→ The problem:
Put every line of the rows below into a JSON list of strings, one string per line, with blank lines omitted. Leave the pictures out.

____

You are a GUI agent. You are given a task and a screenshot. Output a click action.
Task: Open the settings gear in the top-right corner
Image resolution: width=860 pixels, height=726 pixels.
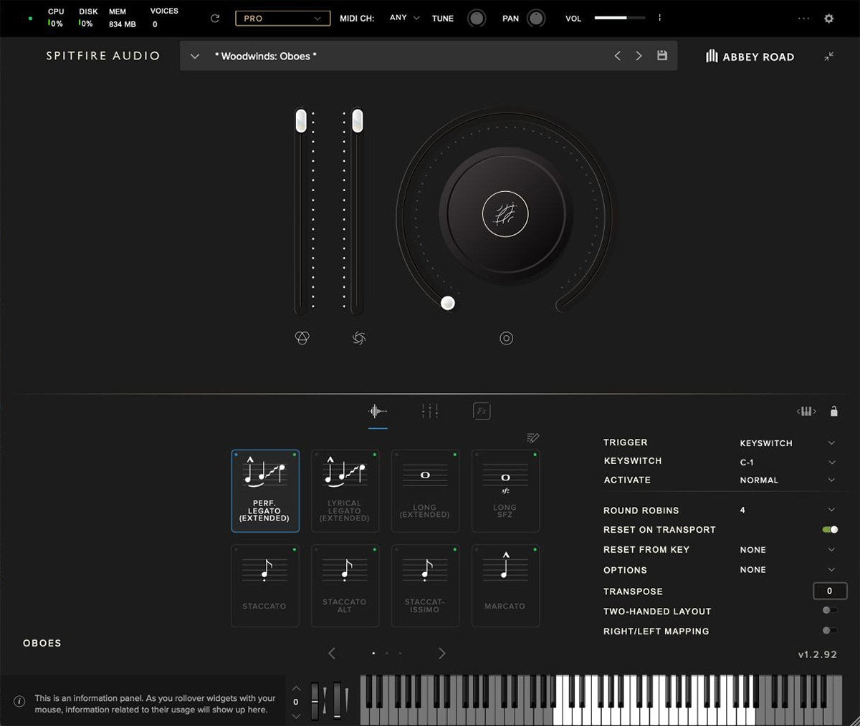click(x=828, y=18)
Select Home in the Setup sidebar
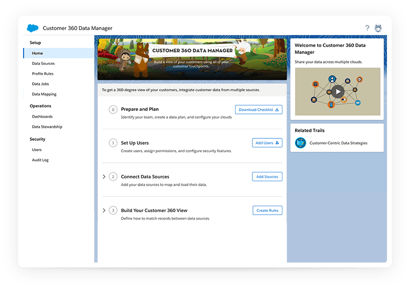 point(38,53)
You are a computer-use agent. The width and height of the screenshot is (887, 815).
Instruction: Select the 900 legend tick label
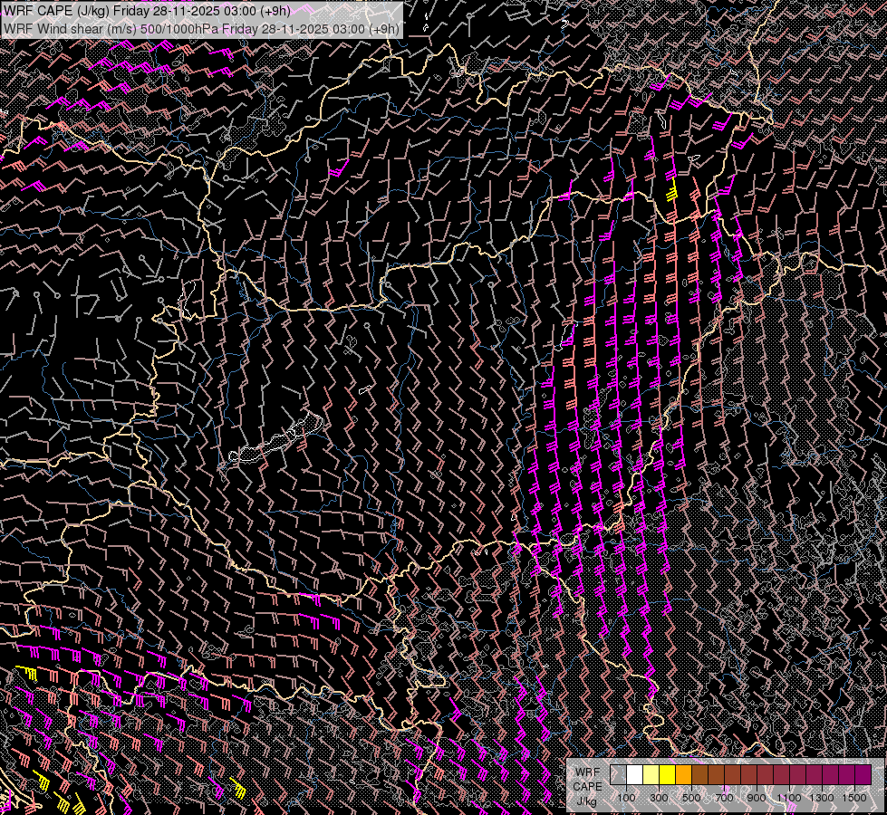coord(757,798)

____

→ Exercise response:
[
  "You are a GUI agent. You are given a task and a screenshot. Output a click action.",
  "Task: Open the settings gear in the top-right corner",
  "Image resolution: width=860 pixels, height=726 pixels.",
  "click(x=828, y=18)",
  "Select Home in the Setup sidebar",
  " point(38,53)",
  "You are a computer-use agent. The width and height of the screenshot is (887, 815).",
  "Instruction: Select the 900 legend tick label",
  "coord(757,798)"
]